Irba was ordered by the court to pass all relevant credits to affected registered auditors by April 1 2023. However, since it lodged an appeal on May 6, the judge’s order was suspended and registered auditors are still required to pay their fees due from April 1 2022.
Responding to questions by DA MP Dennis Ryder during a meeting of the National Council of Provinces select committee on finance, Irba acting CEO Imre Nagy said if Irba had to repay an estimated R60m to auditors this would represent a “huge chunk” of its budget of R100m to R150m a year. The impact would be even greater if the judgment is applied to other financial years.

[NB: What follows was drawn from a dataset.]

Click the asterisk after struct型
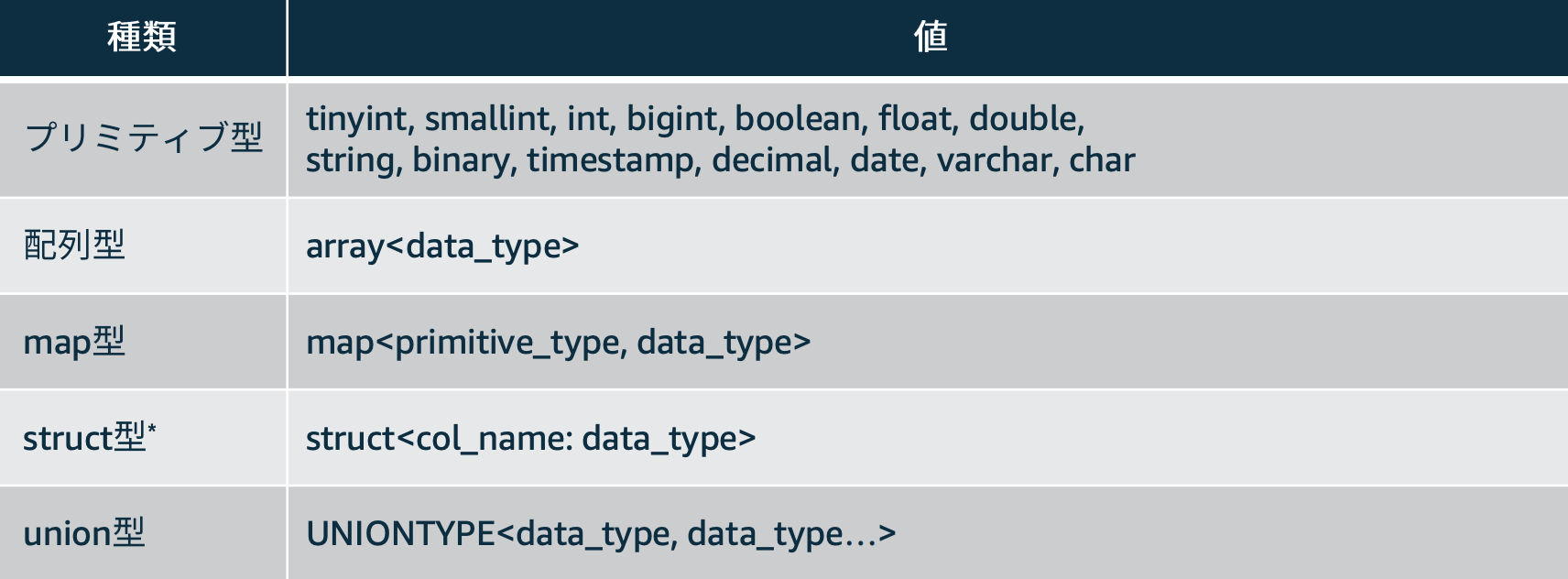The image size is (1568, 579). click(x=152, y=428)
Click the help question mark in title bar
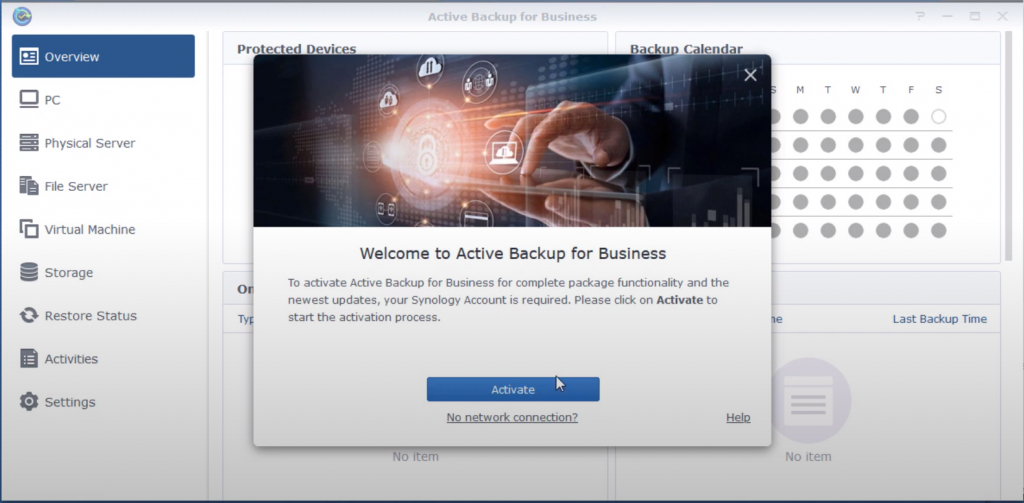Image resolution: width=1024 pixels, height=503 pixels. (x=920, y=17)
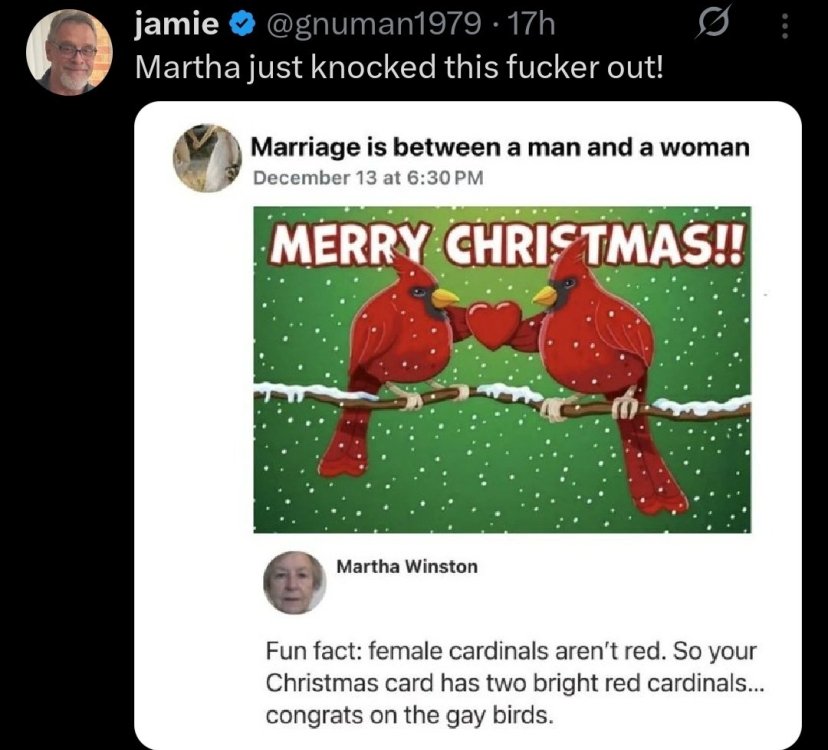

He noted that Irba’s current funding model is “unsustainable” to fund its core mandate and to cater for its expansion.
The head of Irba’s legal department, Rebecca Motsepe, noted that the judgment threatens Irba’s financial stability and it has written to the Treasury about what will happen if it loses its appeal.
Irba chairperson Fulvio Tonelli told MPs that if Irba lost the appeal — it believes the court judgment was wrong in material respects — this would have a significant effect on its ability to operate and increase its reliance on the Treasury in a constrained fiscal environment.
Irba is also in urgent and continued engagement with the Treasury on executive pay to prevent the loss of highly experienced and senior executives, Tonelli said.
The Irba presentation to the parliamentary committee touched on a range of other issues, including 16 cases opened against auditors arising from the reports of the Zondo commission. It also that investigations into a number of high- profile public interest cases will be finalised this year.
With the number of investigators raised from four to nine, Irba hopes to clear the backlog of its cases within the next 18 months, Nagy said.
He stressed that Irba wants to restore public confidence in the auditing profession by taking disciplinary action against auditors guilty of wrongdoing. Irba anticipates completing its investigation into the Tongaat Hulett accounting scandal in December.
Research by Irba has shown that 61% of JSE-listed companies are already in compliance with mandatory audit firm rotation, which becomes effective on April 1 2023. Those not already complying have indicated they are on track to comply.